ACTION ITEM: Begin at the line that contains "How do I perform: Click" and reproduce it along with every line after it to the end of the listing; skip any pictures.

DATA TO USE:
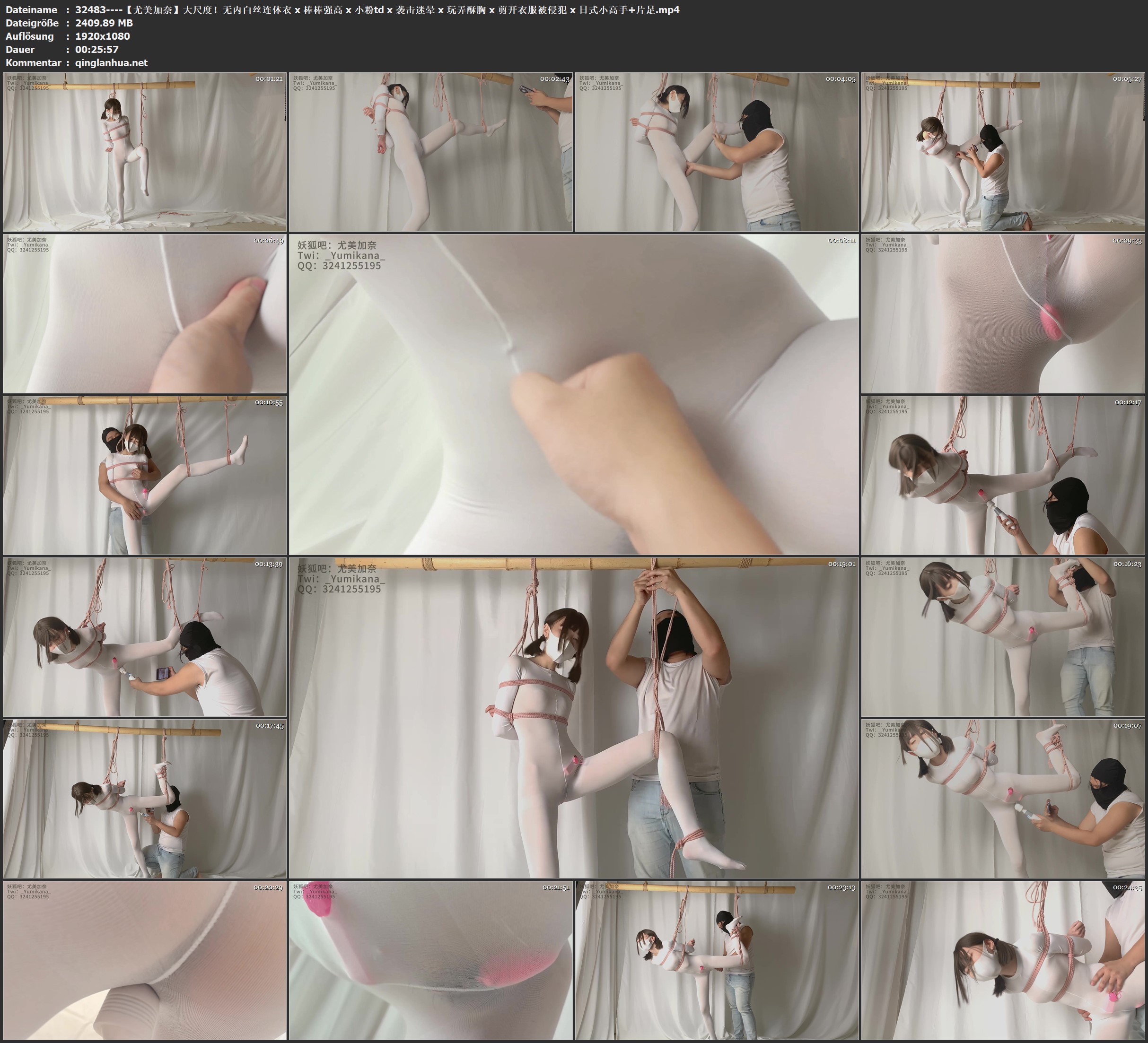Click the thumbnail stamped 00:01:21
Screen dimensions: 1148x1043
pos(145,152)
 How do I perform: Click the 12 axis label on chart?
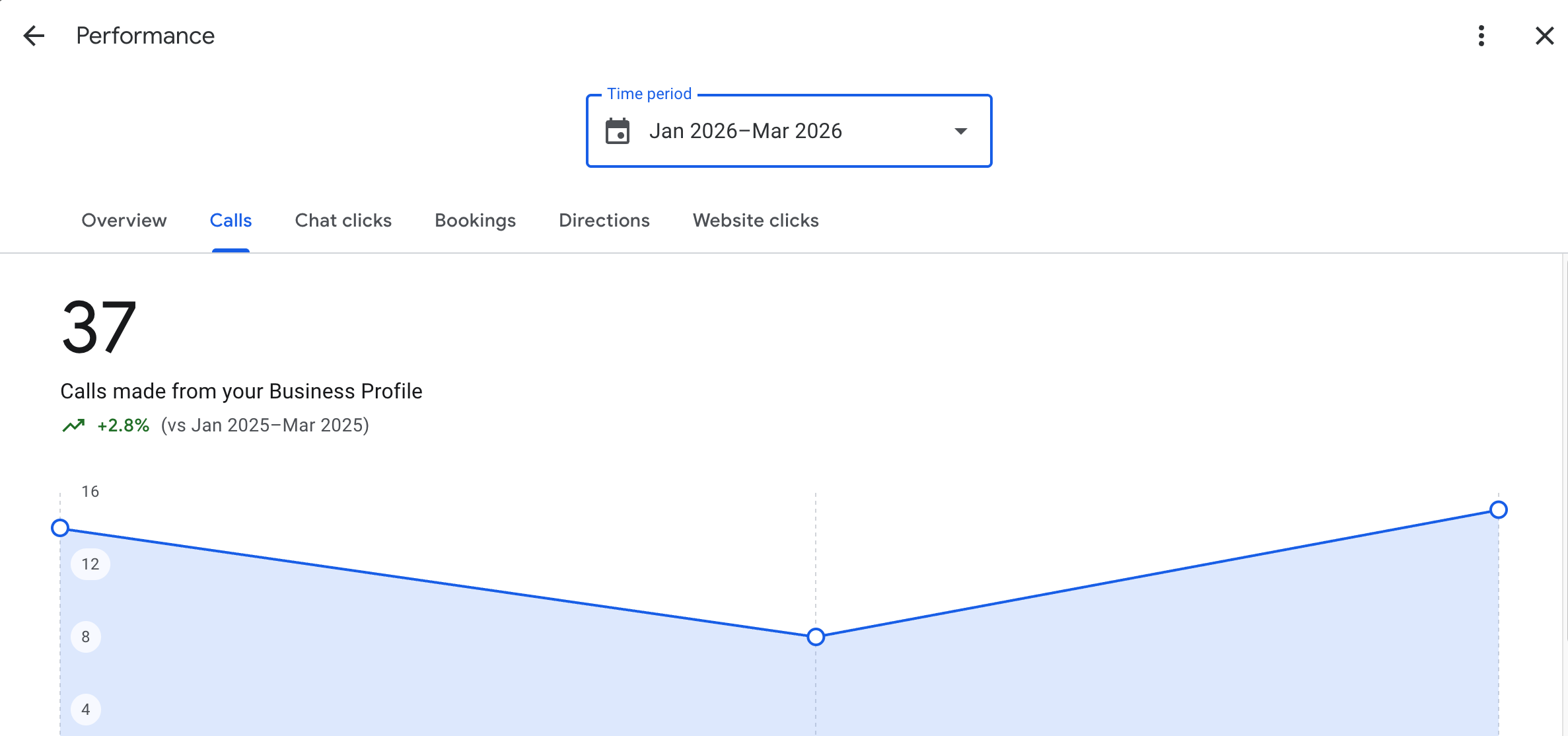pos(90,564)
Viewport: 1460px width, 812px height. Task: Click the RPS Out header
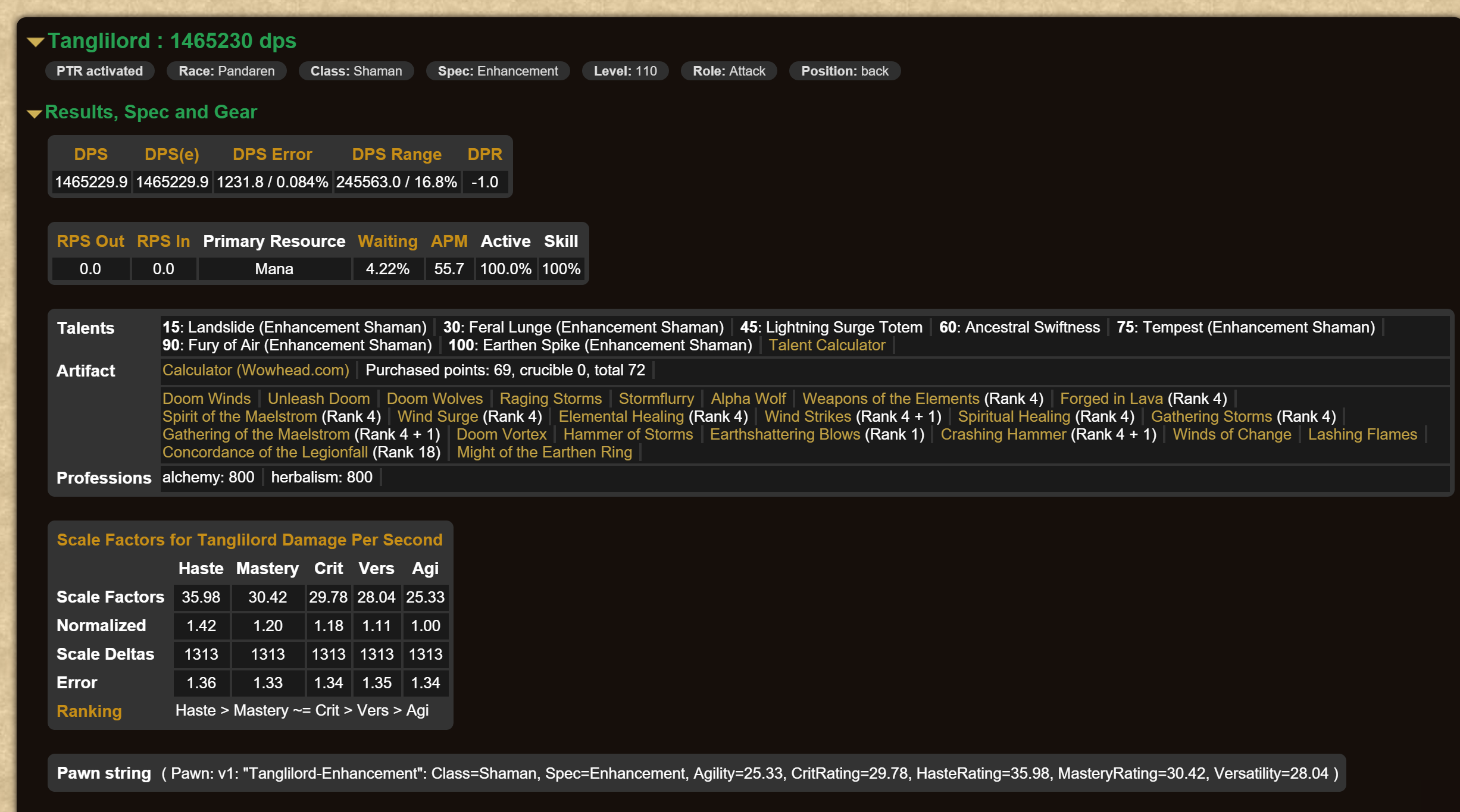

ANSWER TO THIS TASK:
 How do I perform: Click the 12 axis label on chart?
pos(90,564)
Viewport: 1460px width, 812px height. Task: Click the RPS Out header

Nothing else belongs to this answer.